Se você é dos tais que acham que Gris é um “jogo de menininha”, está bastante equivocado e é bastante preconceituoso. Gris é uma poesia muda sobre o Sagrado Feminino que merece ser jogada até o fim, com uma trilha sonora que diz tudo sem dizer palavra alguma, concomitantemente com as imagens que a música ilustra. Para se ter acesso à história de sua relação com sua mãe-deusa, é necessário colher todos os 28 achievements do jogo e acessar uma passagem secreta na última fase. Acredite, é de bater palma de pé com lágrimas nos olhos.
Happy Game (2021)
O mais recente game dos checos da Amanita Design não deixa nada a desejar, muito embora este pegue diversos elementos de outros games, de uma forma que a Amanita Design nunca tinha feito. Mas já que eles foram referência para tantos outros, têm todo o direito de fazer o contrário e, desta vez, pescar referências e fazer o seu próprio pot-pourri de referências. Afinal de contas, “ladrão que rouba ladrão…”
Nosso amigo protagonista se vê às voltas com o Despertar Eterno, como em Neverending Nightmares, mas desta vez ele é muito bem pontuado em três arcos distintos, que têm como objetivo encontrar três itens que toda criança ama: sua bola, seu bicho de pelúcia favorito e seu animal de estimação. Ao longo do jogo, tudo aquilo que frustra uma criança e nos parece tão bobo quando crescemos é justamente o que acarreta pequenos traumas e neuroses que serão recalcadas por nós quando adultos, e é nisso que Happy Game se centra.

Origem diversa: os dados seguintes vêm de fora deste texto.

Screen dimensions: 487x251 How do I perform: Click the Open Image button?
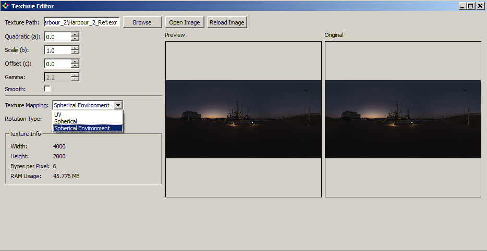[x=185, y=22]
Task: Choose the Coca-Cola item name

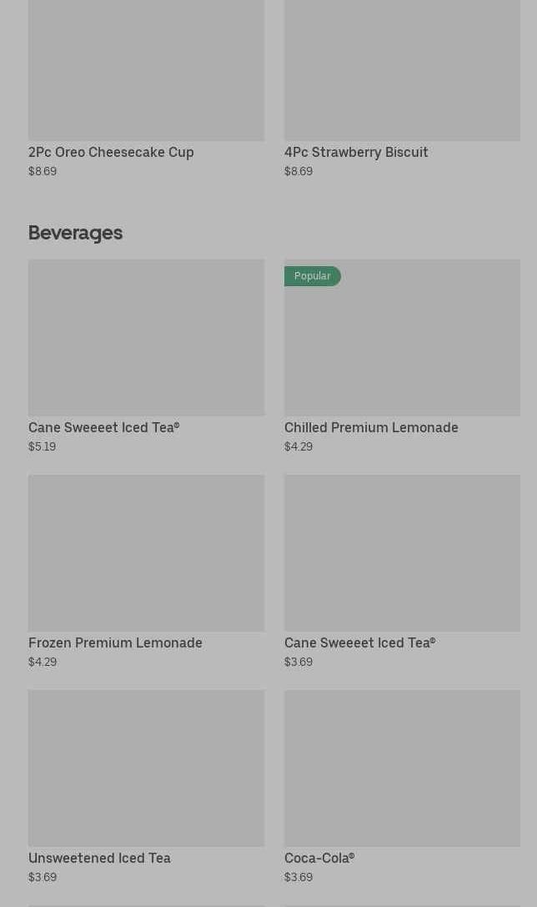Action: point(319,858)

O gameplay é uma mistura de Botanicula, também da Amanita Design, com Neverending Nightmares, como já citado, mas um olhar mais atento perceberá referências a Limbo, Feed the Head, Insanely Twisted Shadow Planet e até a Lenore, a Linda Garotinha Morta, como cogitei aqui. Isso mostra que a equipe continua com a bola toda! E por falar em bola, você nunca viu a representação de uma partida de futebol de forma tão tenebrosa, mostrando o quão terrível é o esporte aos olhos de quem não gosta.
Slice of Sea (2021)
Um jogo pitoresco até para os que estão acostumados com o que venho falando até agora. O personagem protagonista parece uma mistura do robô de Machinarium com as criaturas de Botanicula, sendo um xaxim vestindo uma calça que o dá pernas, como os sligs de Abe.
Mas isso tudo não compromete o jogo, que tem elementos de adventures antigos como The Legend of Kyrandia ou The Dig, já que muitos dos itens coletados ao longo do game não têm serventia nenhuma e pode-se avançar nas cenas sem se ter resolvido o que era preciso e se frustrar mais tarde e ter que voltar, coisa que não acontece nos games mais recentes.

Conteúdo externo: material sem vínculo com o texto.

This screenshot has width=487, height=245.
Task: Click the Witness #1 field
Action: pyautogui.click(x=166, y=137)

Diferentemente dos adventures da Amanita Design ou de outros que citei aqui, como Gris, não há o contraste da atmosfera lúgubre com o “fofinho”, mas uma união dos dois extremos em algo neutro, que não é triste nem “fofo”.
O cenário mescla perfeitamente um universo extremamente tecnológico com a atmosfera retrô e cogitamos ser o nosso mundo num cenário pós-apocalíptico, para depois essa hipótese cair por terra ao conhecermos os outros habitantes que, estranhamente, não interagem com o protagonista e agem como se ele não estivesse ali. Objetos mágicos e até um “mundo espelho”, como o upside down de Stranger Things, aparecem no decorrer da trama.

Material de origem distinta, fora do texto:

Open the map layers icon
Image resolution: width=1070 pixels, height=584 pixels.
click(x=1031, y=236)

Infelizmente, o game é um pouco monótono e as sequências de ir e vir para ativar coisas e angariar itens torna o gameplay confuso, mas é admirável a decupagem do roteiro de Slice of Sea. Do início ao fim, não se tem ideia da jornada do personagem ou o que ele busca, o que só será revelado, é claro, ao fim. A letra da música de abertura dá uma pista, mas, embora você pesque a referência ao objetivo, não faz ideia do que irá presenciar e mesmo o fim ainda deixa dúvidas, embora revele uma única coisa, que não vou revelar aqui, claro.